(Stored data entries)
%%

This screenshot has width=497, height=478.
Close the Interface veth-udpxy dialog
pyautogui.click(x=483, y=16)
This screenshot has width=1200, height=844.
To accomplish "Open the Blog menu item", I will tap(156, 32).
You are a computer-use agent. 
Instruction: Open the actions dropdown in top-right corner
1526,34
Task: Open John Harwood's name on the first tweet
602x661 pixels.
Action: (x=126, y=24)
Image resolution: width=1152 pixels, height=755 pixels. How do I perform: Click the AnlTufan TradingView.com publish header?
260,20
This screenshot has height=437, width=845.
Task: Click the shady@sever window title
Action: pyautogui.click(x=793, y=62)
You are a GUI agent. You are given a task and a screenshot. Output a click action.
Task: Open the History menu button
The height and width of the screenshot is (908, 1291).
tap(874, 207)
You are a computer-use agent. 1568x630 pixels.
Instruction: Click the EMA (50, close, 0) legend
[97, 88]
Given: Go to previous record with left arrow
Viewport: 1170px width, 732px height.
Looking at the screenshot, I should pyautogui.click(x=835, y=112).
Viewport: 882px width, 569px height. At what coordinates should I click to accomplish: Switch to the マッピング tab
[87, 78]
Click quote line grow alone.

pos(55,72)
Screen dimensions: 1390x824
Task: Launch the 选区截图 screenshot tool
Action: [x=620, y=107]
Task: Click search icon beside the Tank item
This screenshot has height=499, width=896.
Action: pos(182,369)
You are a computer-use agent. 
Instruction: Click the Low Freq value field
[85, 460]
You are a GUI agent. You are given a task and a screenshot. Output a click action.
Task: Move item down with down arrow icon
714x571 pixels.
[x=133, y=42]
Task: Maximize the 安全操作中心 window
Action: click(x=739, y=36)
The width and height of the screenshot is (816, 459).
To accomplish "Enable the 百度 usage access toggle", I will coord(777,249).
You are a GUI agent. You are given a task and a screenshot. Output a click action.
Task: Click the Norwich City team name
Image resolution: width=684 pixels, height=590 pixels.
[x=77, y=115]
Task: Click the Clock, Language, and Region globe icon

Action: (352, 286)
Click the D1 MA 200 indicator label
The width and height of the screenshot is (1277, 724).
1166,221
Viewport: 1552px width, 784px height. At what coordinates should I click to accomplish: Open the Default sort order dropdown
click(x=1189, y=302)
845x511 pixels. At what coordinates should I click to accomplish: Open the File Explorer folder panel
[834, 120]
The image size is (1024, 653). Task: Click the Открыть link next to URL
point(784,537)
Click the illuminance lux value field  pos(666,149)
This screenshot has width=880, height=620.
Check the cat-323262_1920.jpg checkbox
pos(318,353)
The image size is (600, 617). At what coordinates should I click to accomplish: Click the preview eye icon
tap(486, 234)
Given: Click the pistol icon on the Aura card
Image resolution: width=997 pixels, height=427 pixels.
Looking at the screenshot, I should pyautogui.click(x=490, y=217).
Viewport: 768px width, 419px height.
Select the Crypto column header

%%

■ **How to complete this task**
Return the entries above word for word.

■ **Solution below**
This screenshot has width=497, height=478.
Close the Interface veth-udpxy dialog
pyautogui.click(x=483, y=16)
This screenshot has width=1200, height=844.
To accomplish "Open the Blog menu item", I will tap(156, 32).
You are a computer-use agent. 
Instruction: Open the actions dropdown in top-right corner
1526,34
Task: Open John Harwood's name on the first tweet
602x661 pixels.
Action: (x=126, y=24)
Image resolution: width=1152 pixels, height=755 pixels. How do I perform: Click the AnlTufan TradingView.com publish header?
260,20
This screenshot has height=437, width=845.
Task: Click the shady@sever window title
Action: pyautogui.click(x=793, y=62)
You are a GUI agent. You are given a task and a screenshot. Output a click action.
Task: Open the History menu button
The height and width of the screenshot is (908, 1291).
tap(874, 207)
You are a computer-use agent. 1568x630 pixels.
Instruction: Click the EMA (50, close, 0) legend
[97, 88]
Given: Go to previous record with left arrow
Viewport: 1170px width, 732px height.
Looking at the screenshot, I should pyautogui.click(x=835, y=112).
Viewport: 882px width, 569px height. At what coordinates should I click to accomplish: Switch to the マッピング tab
[87, 78]
Click quote line grow alone.

pos(55,72)
Screen dimensions: 1390x824
Task: Launch the 选区截图 screenshot tool
Action: [x=620, y=107]
Task: Click search icon beside the Tank item
This screenshot has height=499, width=896.
Action: pos(182,369)
You are a computer-use agent. 
Instruction: Click the Low Freq value field
[85, 460]
You are a GUI agent. You are given a task and a screenshot. Output a click action.
Task: Move item down with down arrow icon
714x571 pixels.
[x=133, y=42]
Task: Maximize the 安全操作中心 window
Action: click(x=739, y=36)
The width and height of the screenshot is (816, 459).
To accomplish "Enable the 百度 usage access toggle", I will coord(777,249).
You are a GUI agent. You are given a task and a screenshot. Output a click action.
Task: Click the Norwich City team name
Image resolution: width=684 pixels, height=590 pixels.
[x=77, y=115]
Task: Click the Clock, Language, and Region globe icon

Action: (352, 286)
Click the D1 MA 200 indicator label
The width and height of the screenshot is (1277, 724).
1166,221
Viewport: 1552px width, 784px height. At what coordinates should I click to accomplish: Open the Default sort order dropdown
click(x=1189, y=302)
845x511 pixels. At what coordinates should I click to accomplish: Open the File Explorer folder panel
[834, 120]
The image size is (1024, 653). Task: Click the Открыть link next to URL
point(784,537)
Click the illuminance lux value field  pos(666,149)
This screenshot has width=880, height=620.
Check the cat-323262_1920.jpg checkbox
pos(318,353)
The image size is (600, 617). At what coordinates should I click to accomplish: Click the preview eye icon
tap(486, 234)
Given: Click the pistol icon on the Aura card
Image resolution: width=997 pixels, height=427 pixels.
Looking at the screenshot, I should pyautogui.click(x=490, y=217).
Viewport: 768px width, 419px height.
Select the Crypto column header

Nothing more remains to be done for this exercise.